The assessment states "with moderate confidence" that "Tehran had not restarted its nuclear weapons program" as of mid-2007, but suggests that Tehran continues to keep that option open.

"Tehran's decision to halt its nuclear weapons program suggests it is less determined to develop nuclear weapons than we have been judging since 2005," according to one of the key judgments of the new assessment. Two years ago, the intelligence community said publicly that it had "high confidence that Iran was currently determined to have nuclear weapons," a senior intelligence official said yesterday.

After that assessment was released, the community increased its clandestine and open collection of information about Iran's program, actions that led to today's reassessment, the officials said.

The major shift in the intelligence community's judgment about Iran's nuclear weapons intentions is contained in unclassified material from a new, classified National Intelligence Estimate sent to Capitol Hill today. The document represents the consensus opinion of the U.S. intelligence community.

The U.S. has been pressing the international community to put pressure on Iran to halt its weapons program, emphasizing the need to apply sanctions if Tehran continued with its uranium enrichment program.

Intelligence officials credit the decision by Libya to halt its weapons-development programs, the military action in Iraq and the threat of diplomatic isolation for influencing Tehran. They also note, however, that Iran continues to deny that it actually had a weapons program before 2003.


The decision to release an unclassified version of the key judgments reverses a stand McConnell took in a speech just one month ago.

"Since our understanding of Iran's nuclear capabilities has changed, we felt it was important to release this information to ensure that an accurate presentation is available," according to a statement from Donald Kerr, principal deputy director of national intelligence.

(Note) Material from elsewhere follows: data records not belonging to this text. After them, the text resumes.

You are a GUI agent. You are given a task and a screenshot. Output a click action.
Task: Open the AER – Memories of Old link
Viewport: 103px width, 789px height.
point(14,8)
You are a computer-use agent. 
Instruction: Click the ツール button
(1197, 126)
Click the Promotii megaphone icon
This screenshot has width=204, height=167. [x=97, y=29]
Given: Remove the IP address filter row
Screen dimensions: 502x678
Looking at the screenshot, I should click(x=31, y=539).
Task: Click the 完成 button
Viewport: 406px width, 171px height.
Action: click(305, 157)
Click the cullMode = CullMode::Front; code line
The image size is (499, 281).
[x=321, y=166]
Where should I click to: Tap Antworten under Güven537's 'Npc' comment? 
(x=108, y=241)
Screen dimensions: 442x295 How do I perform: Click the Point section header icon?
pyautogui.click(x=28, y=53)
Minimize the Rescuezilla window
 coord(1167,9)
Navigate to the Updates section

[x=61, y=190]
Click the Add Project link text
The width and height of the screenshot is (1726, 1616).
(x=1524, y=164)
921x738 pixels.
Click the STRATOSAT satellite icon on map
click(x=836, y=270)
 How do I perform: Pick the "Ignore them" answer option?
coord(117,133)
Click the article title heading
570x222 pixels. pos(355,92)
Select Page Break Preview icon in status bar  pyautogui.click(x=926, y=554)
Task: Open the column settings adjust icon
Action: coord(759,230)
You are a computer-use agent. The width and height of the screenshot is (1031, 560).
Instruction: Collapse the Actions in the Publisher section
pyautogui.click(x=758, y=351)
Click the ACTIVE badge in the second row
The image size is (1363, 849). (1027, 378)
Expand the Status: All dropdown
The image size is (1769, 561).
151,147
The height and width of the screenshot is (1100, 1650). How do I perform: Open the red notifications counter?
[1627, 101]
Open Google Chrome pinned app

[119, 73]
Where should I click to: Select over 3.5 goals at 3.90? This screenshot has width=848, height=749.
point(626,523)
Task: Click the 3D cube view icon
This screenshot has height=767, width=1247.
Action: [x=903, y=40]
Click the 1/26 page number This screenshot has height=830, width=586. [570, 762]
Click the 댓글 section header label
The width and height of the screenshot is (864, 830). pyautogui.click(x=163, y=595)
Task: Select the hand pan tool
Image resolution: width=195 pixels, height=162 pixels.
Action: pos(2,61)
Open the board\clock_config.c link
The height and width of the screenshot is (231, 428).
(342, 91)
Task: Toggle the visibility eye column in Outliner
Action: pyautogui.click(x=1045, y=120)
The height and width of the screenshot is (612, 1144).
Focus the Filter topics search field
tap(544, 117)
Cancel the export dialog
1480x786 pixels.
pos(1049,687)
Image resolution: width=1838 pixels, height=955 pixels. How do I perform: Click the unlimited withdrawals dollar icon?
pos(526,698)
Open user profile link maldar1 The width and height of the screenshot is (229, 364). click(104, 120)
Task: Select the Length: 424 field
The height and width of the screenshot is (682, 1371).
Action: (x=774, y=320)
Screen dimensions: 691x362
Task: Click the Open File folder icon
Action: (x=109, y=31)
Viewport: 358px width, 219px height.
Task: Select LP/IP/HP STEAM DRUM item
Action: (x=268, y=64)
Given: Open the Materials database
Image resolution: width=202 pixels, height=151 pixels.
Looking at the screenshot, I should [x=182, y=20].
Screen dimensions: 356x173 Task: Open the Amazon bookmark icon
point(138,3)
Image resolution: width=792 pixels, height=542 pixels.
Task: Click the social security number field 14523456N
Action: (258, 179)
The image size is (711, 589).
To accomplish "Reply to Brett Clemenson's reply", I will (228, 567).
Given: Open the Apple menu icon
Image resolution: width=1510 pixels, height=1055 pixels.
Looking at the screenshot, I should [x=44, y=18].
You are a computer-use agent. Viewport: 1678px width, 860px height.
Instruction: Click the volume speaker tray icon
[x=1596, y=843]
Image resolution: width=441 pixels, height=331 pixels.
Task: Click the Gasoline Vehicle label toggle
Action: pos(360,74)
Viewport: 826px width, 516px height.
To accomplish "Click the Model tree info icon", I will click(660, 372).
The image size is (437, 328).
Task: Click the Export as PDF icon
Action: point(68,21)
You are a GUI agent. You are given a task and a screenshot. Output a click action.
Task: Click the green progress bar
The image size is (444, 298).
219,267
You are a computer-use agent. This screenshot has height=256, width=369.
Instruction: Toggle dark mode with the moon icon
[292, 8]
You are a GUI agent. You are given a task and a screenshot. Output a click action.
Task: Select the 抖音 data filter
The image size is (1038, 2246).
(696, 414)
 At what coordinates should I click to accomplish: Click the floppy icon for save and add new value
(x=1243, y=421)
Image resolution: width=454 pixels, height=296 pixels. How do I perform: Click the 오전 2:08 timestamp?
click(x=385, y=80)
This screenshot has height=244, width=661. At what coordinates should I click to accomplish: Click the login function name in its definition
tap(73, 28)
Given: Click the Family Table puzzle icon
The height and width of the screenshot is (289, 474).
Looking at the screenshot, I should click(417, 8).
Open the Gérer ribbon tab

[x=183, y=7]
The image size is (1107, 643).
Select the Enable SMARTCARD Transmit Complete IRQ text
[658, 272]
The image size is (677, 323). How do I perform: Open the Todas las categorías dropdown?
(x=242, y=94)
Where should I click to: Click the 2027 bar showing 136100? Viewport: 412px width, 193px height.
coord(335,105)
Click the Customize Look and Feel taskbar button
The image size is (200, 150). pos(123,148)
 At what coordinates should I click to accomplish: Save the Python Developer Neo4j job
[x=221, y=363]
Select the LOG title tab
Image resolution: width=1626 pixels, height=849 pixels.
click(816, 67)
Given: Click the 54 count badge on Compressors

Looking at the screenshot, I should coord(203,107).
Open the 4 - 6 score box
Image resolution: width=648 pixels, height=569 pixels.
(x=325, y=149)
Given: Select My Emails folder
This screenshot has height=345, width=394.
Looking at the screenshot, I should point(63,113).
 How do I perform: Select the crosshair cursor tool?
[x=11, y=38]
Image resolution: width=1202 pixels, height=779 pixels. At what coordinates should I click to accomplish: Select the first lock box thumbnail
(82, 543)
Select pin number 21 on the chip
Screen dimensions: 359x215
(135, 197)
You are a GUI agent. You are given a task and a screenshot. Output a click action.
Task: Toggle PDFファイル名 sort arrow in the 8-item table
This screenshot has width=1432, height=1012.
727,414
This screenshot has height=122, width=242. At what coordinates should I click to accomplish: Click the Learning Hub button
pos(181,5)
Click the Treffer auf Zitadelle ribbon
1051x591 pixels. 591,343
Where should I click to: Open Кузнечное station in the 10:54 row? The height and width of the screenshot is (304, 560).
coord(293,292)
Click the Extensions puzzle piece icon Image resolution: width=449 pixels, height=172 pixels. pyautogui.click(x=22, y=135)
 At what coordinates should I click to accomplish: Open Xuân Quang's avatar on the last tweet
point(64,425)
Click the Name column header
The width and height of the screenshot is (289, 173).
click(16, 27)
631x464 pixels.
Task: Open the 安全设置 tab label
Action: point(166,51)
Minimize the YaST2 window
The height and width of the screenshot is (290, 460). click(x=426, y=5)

There was also concern that elements of the classified version would leak out after they were sent to Congress, causing public confusion on key issues, officials said. The decision to release key judgments was discussed with the White House, which approved the idea. But it was the intelligence community which wrote and released them, the senior intelligence officials said today.

According to the document, Iran is considered "highly unlikely" to be technically capable now of producing enough highly enriched weapons grade uranium for a weapon before 2009. With "moderate confidence," the report puts that date at 2010 and probably not before 2015.

However, the assessment judges that Tehran continues to conduct research on other conventional weapons, such as missiles, that at a later date could be useful in a nuclear weapons program.